Sweden acknowledged yesterday that it conducted secret underground nuclear explosions using weapons-grade plutonium in 1972, but denied published reports that it now has the capability to produce nuclear weapons.
The acknowledgment was made in Stockholm by government defense research specialists and confirmed here by a Swedish Embassy spokesman. It said Sweden had halted work on producing an atomic bomb in 1957, but scientists involved in that effort had continued to seek to develop effective defenses against nuclear attack that involved the underground explosions disclosed yesterday.
The Swedish defense research specialists emphasized in Stockholm that the amount of plutonium used in the tests had been about a gram, far short of the amount needed to make a nuclear bomb.
News agencies reported from Stockholm that the initial disclosure of the tests, which came Thursday in Ny Teknik, a reputable Swedish technical journal, provoked a political controversy. Nuclear arms-testing would be illegal in Sweden, where the parliament in 1957 banned research geared toward producing a nuclear bomb.
Sweden, which considers itself a neutralist country, signed the Nuclear Nonproliferation Treaty in 1968, thereby pledging not to acquire nuclear weapons production capability.
Social Democratic Prime Minister Olof Palme, who has played a leading role in seeking nuclear-free zones in Europe, said at a press conference that "no nuclear weapon has ever been constructed or exploded in Sweden."
But he added that it was sometimes hard to define the limits of "research aimed at protecting the Swedish population against nuclear arms," which Swedish law allows.
At present only five countries -- the United States, the Soviet Union, China, France and Britain -- are in the so-called "nuclear club" of countries that openly have nuclear weapons.
Sweden has not generally been listed as a country developing nuclear weapons capability, and the acknowledgment yesterday appeared to catch nuclear weapons specialists in Washington and London off guard. The State Department made no comment.
The secret research was conducted by a group of Swedish scientists who had launched an effort to build an atomic bomb in the early l950s, a Swedish official in Washington said.
"In the mid-1950s, we were on a par with France in technical development in the atomic field," Palme said in his press conference. "But while they decided to go on and acquire atomic weapons, we subsequently decided against that."
The embassy official here described the research that was carried out after 1957 as "protective," aimed at defending neutral Sweden against nuclear attack, and not at building nuclear weapons. "The whole thing was stopped in 1972," he stated, but he would not say what the research produced.
The Associated Press reported from Stockholm that Tage Erlander, Sweden's prime minister in 1957, acknowledged authorizing the program but said he doubted that it violated the parliamentary ban because it was carried out for "nonoffensive purposes."
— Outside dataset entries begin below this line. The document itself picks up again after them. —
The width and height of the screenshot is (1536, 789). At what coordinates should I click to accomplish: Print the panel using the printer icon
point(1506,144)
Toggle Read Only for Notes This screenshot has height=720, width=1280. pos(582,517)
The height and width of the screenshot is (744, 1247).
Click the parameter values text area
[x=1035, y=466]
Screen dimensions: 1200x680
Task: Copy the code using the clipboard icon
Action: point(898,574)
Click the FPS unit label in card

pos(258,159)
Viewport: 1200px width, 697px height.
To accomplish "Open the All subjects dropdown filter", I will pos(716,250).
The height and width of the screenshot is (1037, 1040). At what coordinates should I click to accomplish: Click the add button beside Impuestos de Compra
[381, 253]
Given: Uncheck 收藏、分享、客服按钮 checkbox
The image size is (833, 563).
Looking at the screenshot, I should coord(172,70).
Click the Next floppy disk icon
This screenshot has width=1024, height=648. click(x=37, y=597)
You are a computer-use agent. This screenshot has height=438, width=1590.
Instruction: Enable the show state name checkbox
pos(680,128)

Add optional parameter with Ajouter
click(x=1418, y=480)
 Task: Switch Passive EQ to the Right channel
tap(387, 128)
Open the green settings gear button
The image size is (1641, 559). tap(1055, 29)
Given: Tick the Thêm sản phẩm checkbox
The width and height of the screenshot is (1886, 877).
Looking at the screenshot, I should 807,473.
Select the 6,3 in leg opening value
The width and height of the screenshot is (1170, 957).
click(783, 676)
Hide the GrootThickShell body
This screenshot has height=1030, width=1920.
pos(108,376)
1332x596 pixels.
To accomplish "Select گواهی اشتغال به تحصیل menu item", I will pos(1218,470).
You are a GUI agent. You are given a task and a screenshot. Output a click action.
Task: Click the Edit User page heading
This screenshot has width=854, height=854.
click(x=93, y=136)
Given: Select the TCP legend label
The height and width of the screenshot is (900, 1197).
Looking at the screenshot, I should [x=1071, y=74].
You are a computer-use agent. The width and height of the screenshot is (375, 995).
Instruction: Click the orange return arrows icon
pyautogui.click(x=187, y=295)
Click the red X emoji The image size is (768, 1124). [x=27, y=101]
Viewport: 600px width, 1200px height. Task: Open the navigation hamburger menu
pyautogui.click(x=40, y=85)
"We conducted a certain research in order to obtain atomic weapons if it would be necessary," Nils Skold, a former Swedish Army official, told a Stockholm newspaper.
Palme yesterday instructed Defense Minister Anders Thunborg to look into the reports after the opposition Center Party, which is antinuclear, demanded an investigation.
Thunborg yesterday called reports that Sweden has the capability to build nuclear weapons "utterly false." He said the government and parliament "have taken a firm stand not to produce nuclear arms."
The article in Ny Teknik said Sweden's National Defense Research Institute started its attempts to build a bomb in 1952 and continued throughout the 1960s and 1970s, despite the parliamentary prohibition. The program was designed to allow Sweden to build 10 bombs a year of the size dropped on Nagasaki, starting at very short notice, according to the article.
The research culminated in 1972, with 10 small underground plutonium explosions in a defense research laboratory in Solna, a Stockholm suburb, the article said.
It said that between 1957 and 1965, the Swedish government secretly supported the nuclear research with "millions of crowns," the Swedish currency.
Blueprints for Sweden's atomic arms-producing capability were so complete by 1957 that even the probable radioactive fallout had been measured, the article said. A year later, it said, the government gave the Swedish defense institute the go-ahead to produce nuclear arms on a small scale.
The article said the institute then developed the nuclear reactor Agesta, which was designed to produced 15 to 18 pounds of weapons-grade plutonium a year -- or enough to manufacture up to 10 tactical atomic weapons.
By 1965, it said, Sweden had developed atomic-bomb capability. But, it said, the efforts at production lost momentum during the late l960s due to rising costs and uncertainty of the directions other nuclear powers such as the United States and the Soviet Union would take.
Christer Larsson, who wrote the report, said Sweden built a nuclear-pulse generator that would trigger a warhead and a prototype nuclear implosion device.
"As of today, Sweden should be able to build a bomb in two years," an official at the Stockholm International Peace Research Institite, or SIPRI, estimated in a telephone interview. "It would be a simple weapon but a functional one." SIPRI is a nonprofit organization that acts as a watchdog to nuclear powers.